やっぱり、僕たちは同じ異世界にいたんだ!

「俺と同じ夢見てたってのか?」

首を傾げながら先輩がそう言う。

「そうです。二人で同じ夢をみてたんですよ!」

「信じらんねぇ。まぁ、そこまで一緒なんなら、同じ夢だったのかもな」

そして、先輩は半信半疑ながらそのことを認めた。

「そうですよ。僕が目を覚ましても先輩ずっと目を覚まさないし、もしかしたら同じ夢の中にいるのかもって、戦闘不能を治す呪文唱えたんですけど、それでも起きてこないし、途方に暮れてたんです。そしたら、谷山先輩が『王子ならお姫様のキスで目覚めるんじゃないか』って。いやぁ、ホントにお姫様のキスが効くとは思いませんでした」

でも、先輩の生還劇を喜々として話す僕に先輩は、

「余計なことしやがって」

と言った。

「は?」

「お前が余計なことしなきゃ、今頃はその夢の世界で、お姫様と甘い新婚生活の真っ最中だったんだ。何が悲しくてこの凶暴女のキスで戻らなきゃなんねぇんだ」

「何ですって! 宮本君、あんたまだ魔法使える? お姫様として命じるわ、こいつを瞬殺して」

先輩の凶暴女の発言に谷山先輩は思わず暗殺(あ、大っぴらに殺すのは暗殺とは言わないのか)命令を僕に下した。

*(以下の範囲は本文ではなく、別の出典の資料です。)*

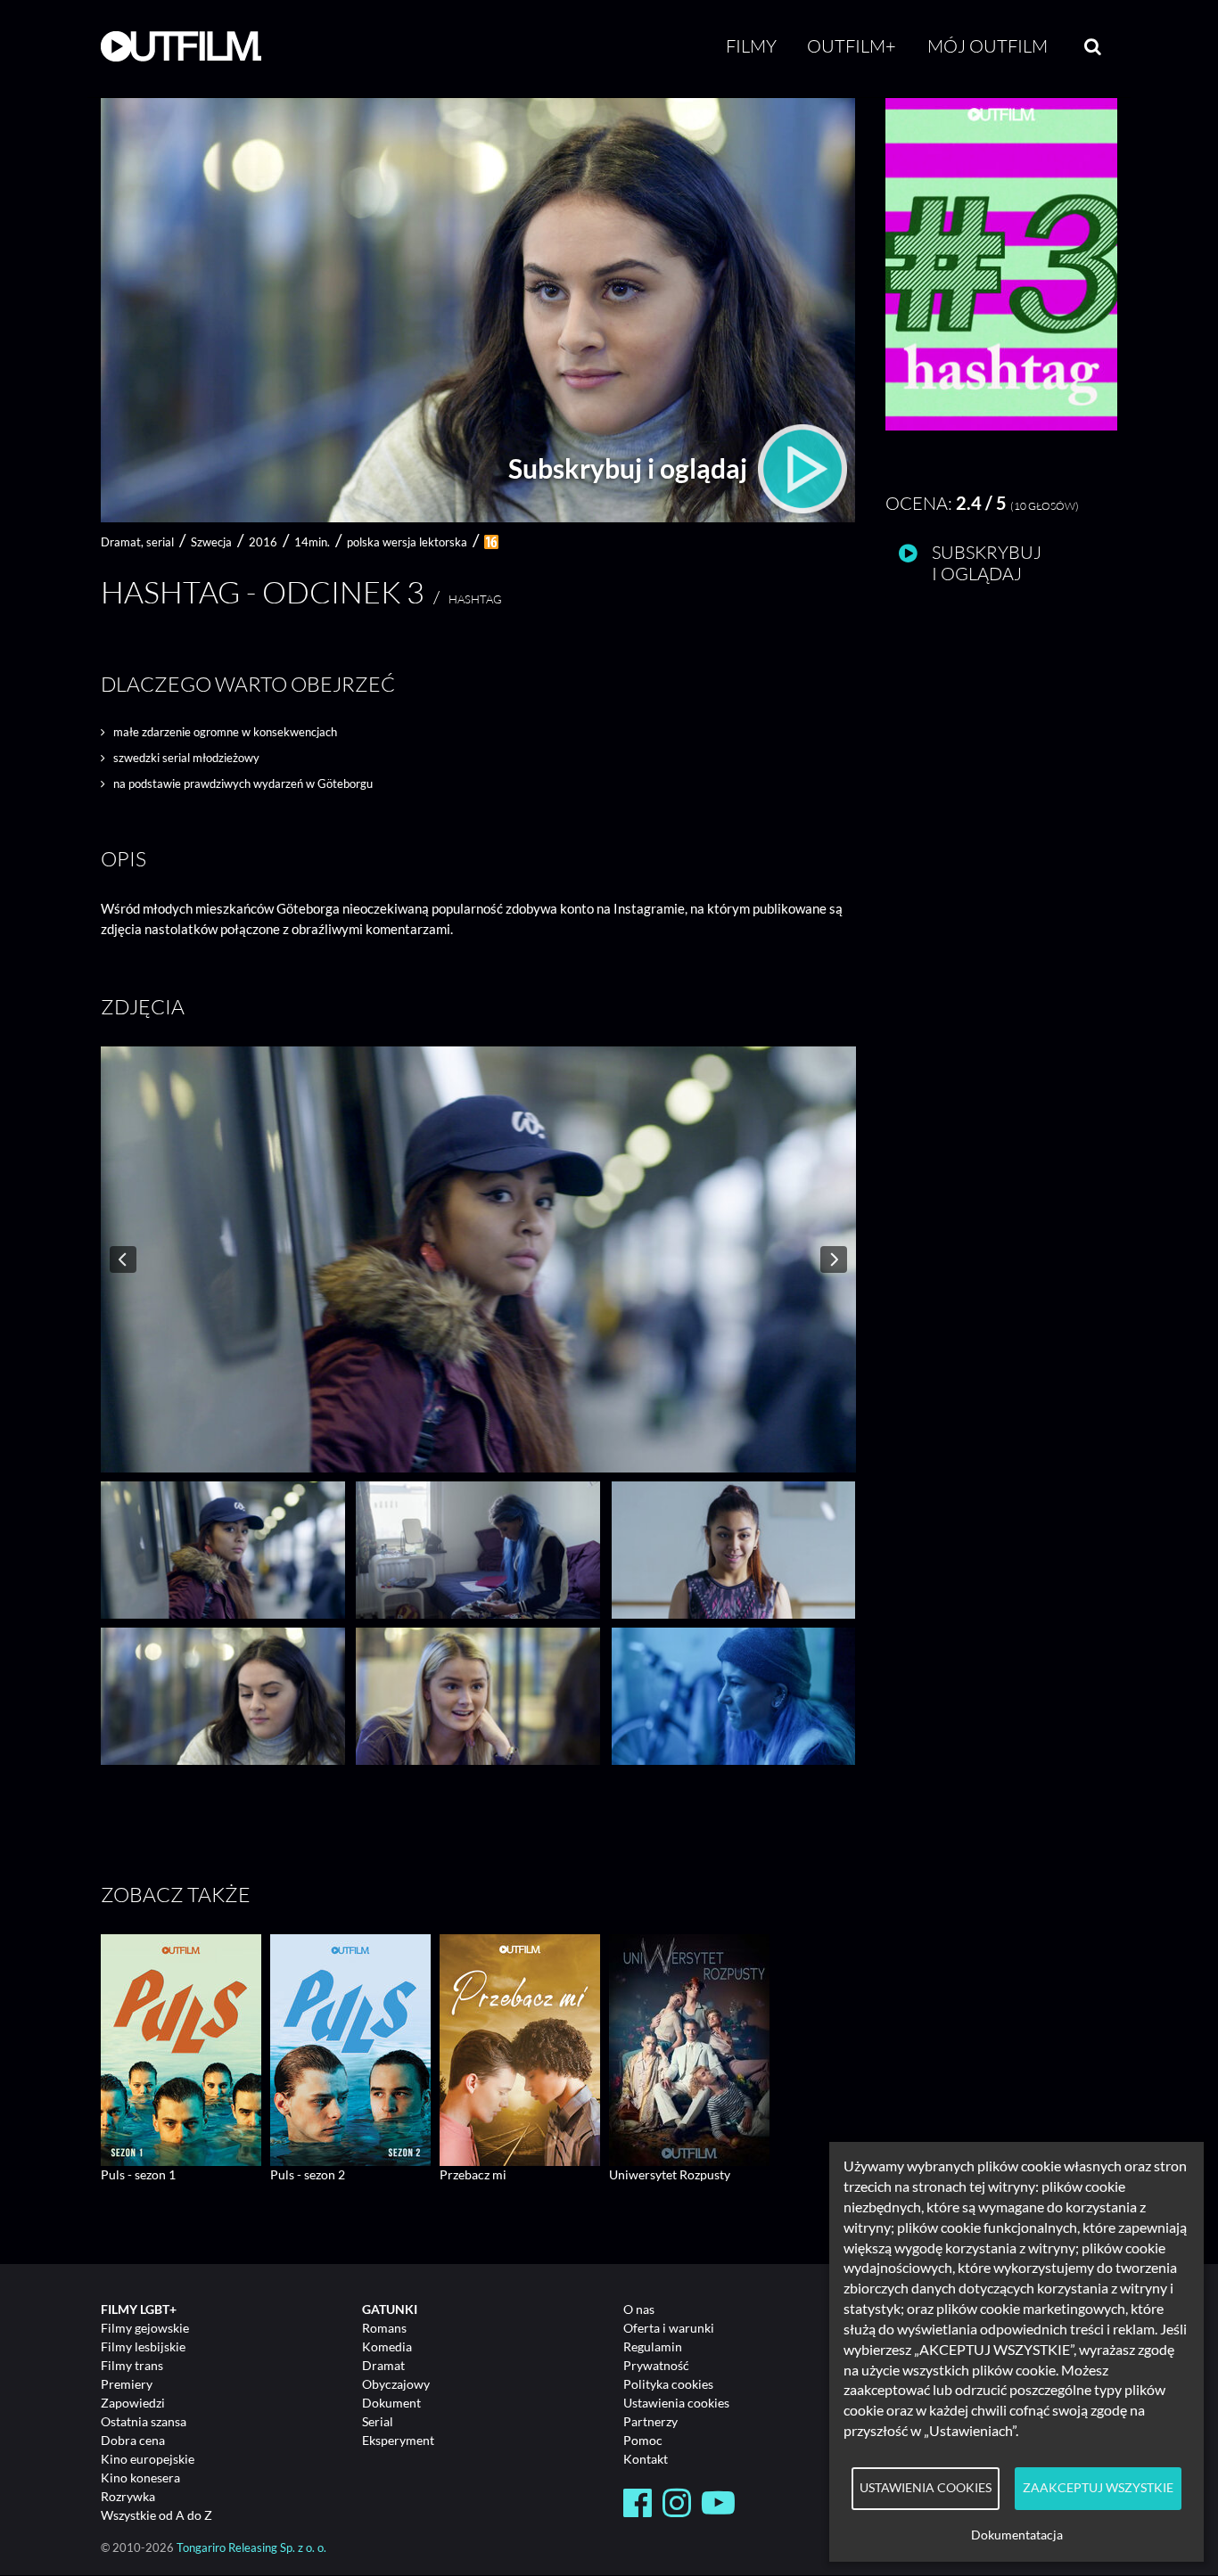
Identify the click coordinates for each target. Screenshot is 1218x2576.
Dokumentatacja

「しゅ、瞬殺って、物騒な。でも、谷山先輩すごく心配してたんですよ。それなのに、そんな言い方するなんて。海より深く反省してください」

と、言いながら僕は手を前に繰り出す。

「お、おい何の呪文をかけるつもりだ。宮本? まさか、あの『一億年』とか言わないでくれよ。ホント、ゴメンあやまるからさ」

その動作に、先輩は完全に怯えきっている。あれは夢の中のことで、僕が現実世界で魔法が使えるはずもないのに。でも、事故からの谷山先輩の気持ちを考えると、ちょっとお灸をすえないとねと僕も思ったし、かっこうだけしてみる。

 だけど、手を振り上げた途端、僕にまたあの上級魔法を使った後のような激しいめまいがして、僕は

「なーんてね」

と言いながら意識を失ったのだった。